##### Working data

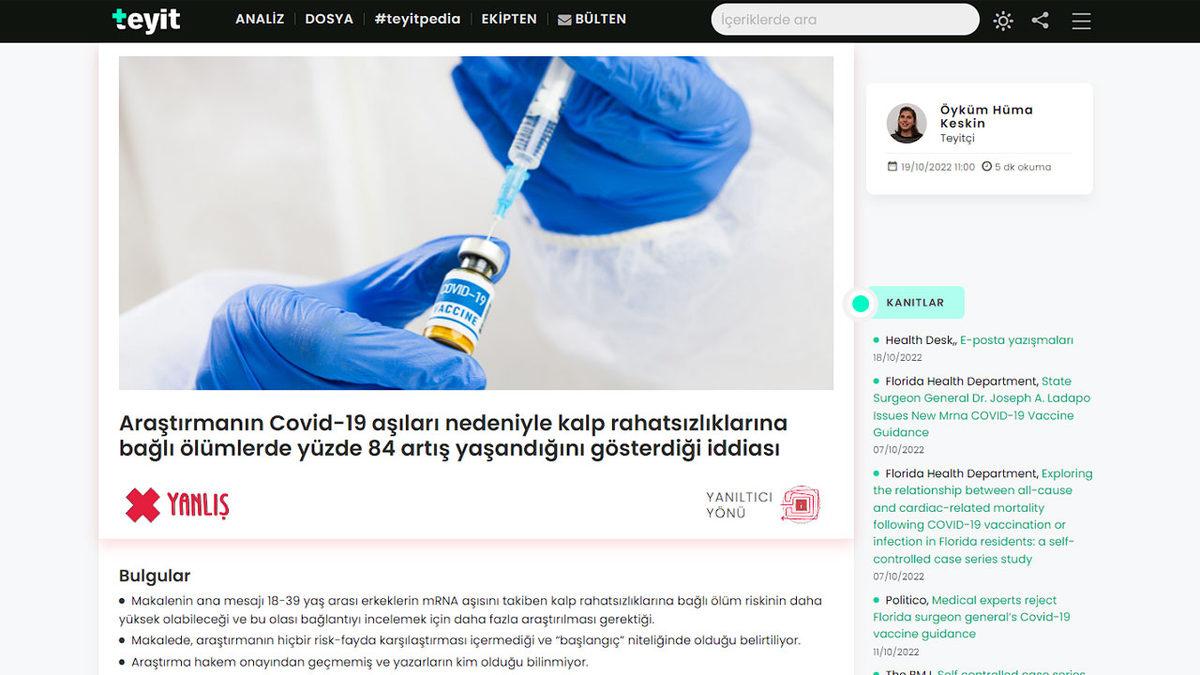Open the #teyitpedia menu item
The width and height of the screenshot is (1200, 675).
coord(417,19)
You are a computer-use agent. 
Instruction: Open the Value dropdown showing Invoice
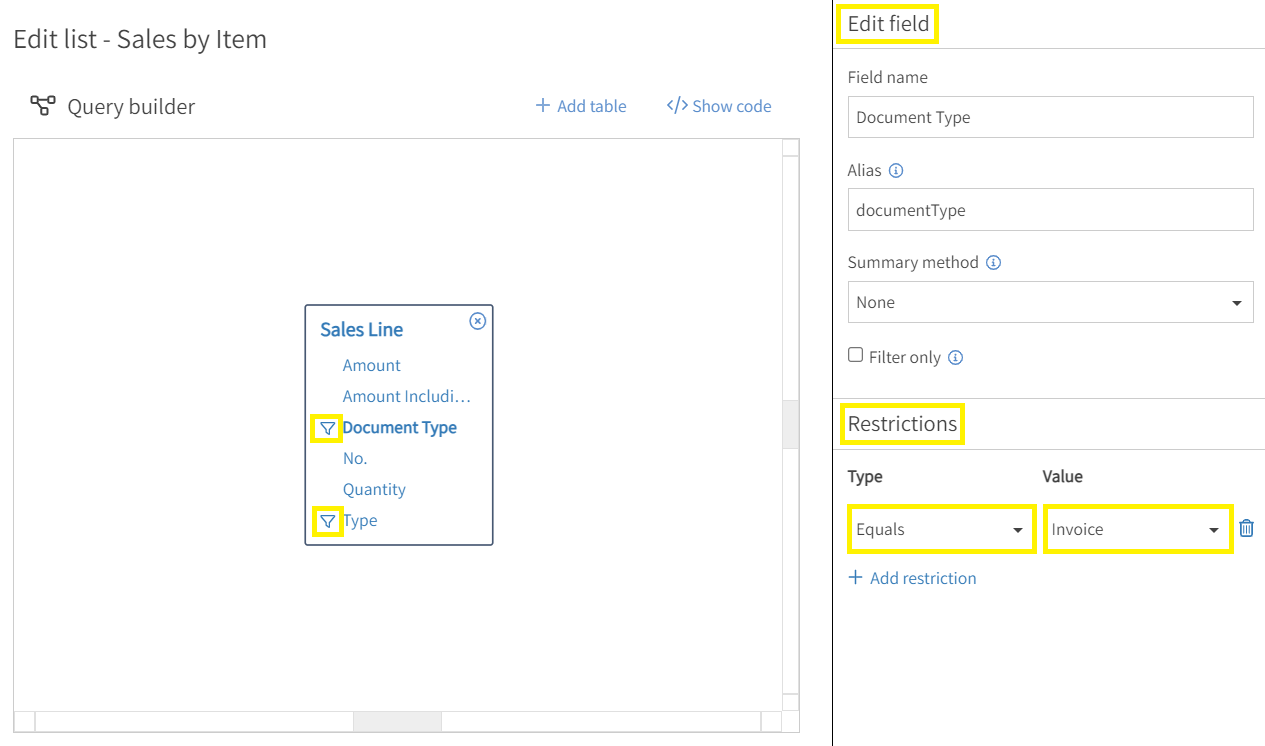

##########

Write out exactly the lines that run from the one containing "You are a computer-use agent." to the last line of the entries above, both ends kept, pictures left out.

You are a computer-use agent. 
Instruction: Open the Value dropdown showing Invoice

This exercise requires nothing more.